Thursday, August 20, 2009

Mt. Meru Public Hospital

The second half of Africa Adventure 2k9 is really hospital intensive. I get up in the morning, ride to the hospital with Dr. Sedute, spend a couple of hours doing rounds in the pediatrics ward, head over to the preemies for a while, and then usually back to peds before we take off for the day. I have pretty much nothing to offer in terms of useful skills but I am learning a ton. I can listen to a chest and hear pneumonia or a heart murmur. I have seen terrible rickets, hugely swollen internal organs, and a giant puss-filled abscess. I am also great at diagnosing and treating mild to severe malaria without a sweat. The sad thing is that we have had four deaths in the last four days. It's extra frustrating because you know that if these kids were someplace better equipped it wouldn't be a problem. This hospital really has nothing. No blood pressure cuffs, no monitors of any sort, very limited medications, no instruments to look into ears or down throats, they can do x-rays (if they have films, which they currently lack) and they can test for HIV but that's about it. Most of the doctors don't even have stethoscopes. It is certainly a whole different world than the hospitals and clinics that anyone in the US is used to.


This is the pediatric ward, intermediate care. Better attention than normal, but not quite the ICU. Just a concrete room with some beds lined up along either wall.

Full ward during rounds. This picture makes it look much cleaner and cheerier than it really is. The paint on the walls is peeling and cracking, the windows are dingy and old, the beds are rusting, and at least twice a day you'll find unwrapped syringes with needles on the ground.


Three patients to a bed is not uncommon. At night all three patients and all three moms will have to find a way to fit together.


The best door label I've seen in a long time.



A nurse and the medicine cabinet on the ward, getting ready to dispense medication for the day.




The ICU. Every morning they kick all of the patients out of the wards so they can clean. They take buckets and splash water on the ground, then wipe it up with old t-shirts because they don't have mops.



Preemies in the NICU. Each little bundle is a brightly wrapped baby in distress.
:::
In the post about Mt. Meru Public Hospital, what does the staff use to wipe up the water after cleaning the ICU floor? The records have no connection to the hospital post above.
:::
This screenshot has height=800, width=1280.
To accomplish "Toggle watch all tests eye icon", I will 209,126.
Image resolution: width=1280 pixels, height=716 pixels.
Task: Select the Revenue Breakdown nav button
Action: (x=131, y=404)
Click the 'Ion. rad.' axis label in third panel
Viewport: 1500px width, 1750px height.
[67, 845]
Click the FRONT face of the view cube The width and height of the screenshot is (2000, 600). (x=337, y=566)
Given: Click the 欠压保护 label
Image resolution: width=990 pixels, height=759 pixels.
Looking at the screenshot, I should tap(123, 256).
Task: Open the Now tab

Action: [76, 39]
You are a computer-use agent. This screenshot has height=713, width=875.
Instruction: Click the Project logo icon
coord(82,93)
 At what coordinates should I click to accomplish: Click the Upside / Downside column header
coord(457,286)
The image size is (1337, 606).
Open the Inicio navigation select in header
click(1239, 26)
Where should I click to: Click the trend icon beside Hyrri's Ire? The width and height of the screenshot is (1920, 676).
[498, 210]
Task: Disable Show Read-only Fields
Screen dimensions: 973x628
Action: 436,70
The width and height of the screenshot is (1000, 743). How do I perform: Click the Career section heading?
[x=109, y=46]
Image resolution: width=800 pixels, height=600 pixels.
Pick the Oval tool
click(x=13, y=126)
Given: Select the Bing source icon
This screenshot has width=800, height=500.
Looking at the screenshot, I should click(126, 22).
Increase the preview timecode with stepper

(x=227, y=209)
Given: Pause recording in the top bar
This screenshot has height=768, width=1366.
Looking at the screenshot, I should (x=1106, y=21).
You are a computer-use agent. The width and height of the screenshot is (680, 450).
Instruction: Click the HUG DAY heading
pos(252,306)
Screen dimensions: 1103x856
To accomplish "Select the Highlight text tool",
:::
Task output
Old t-shirts, because they don't have mops.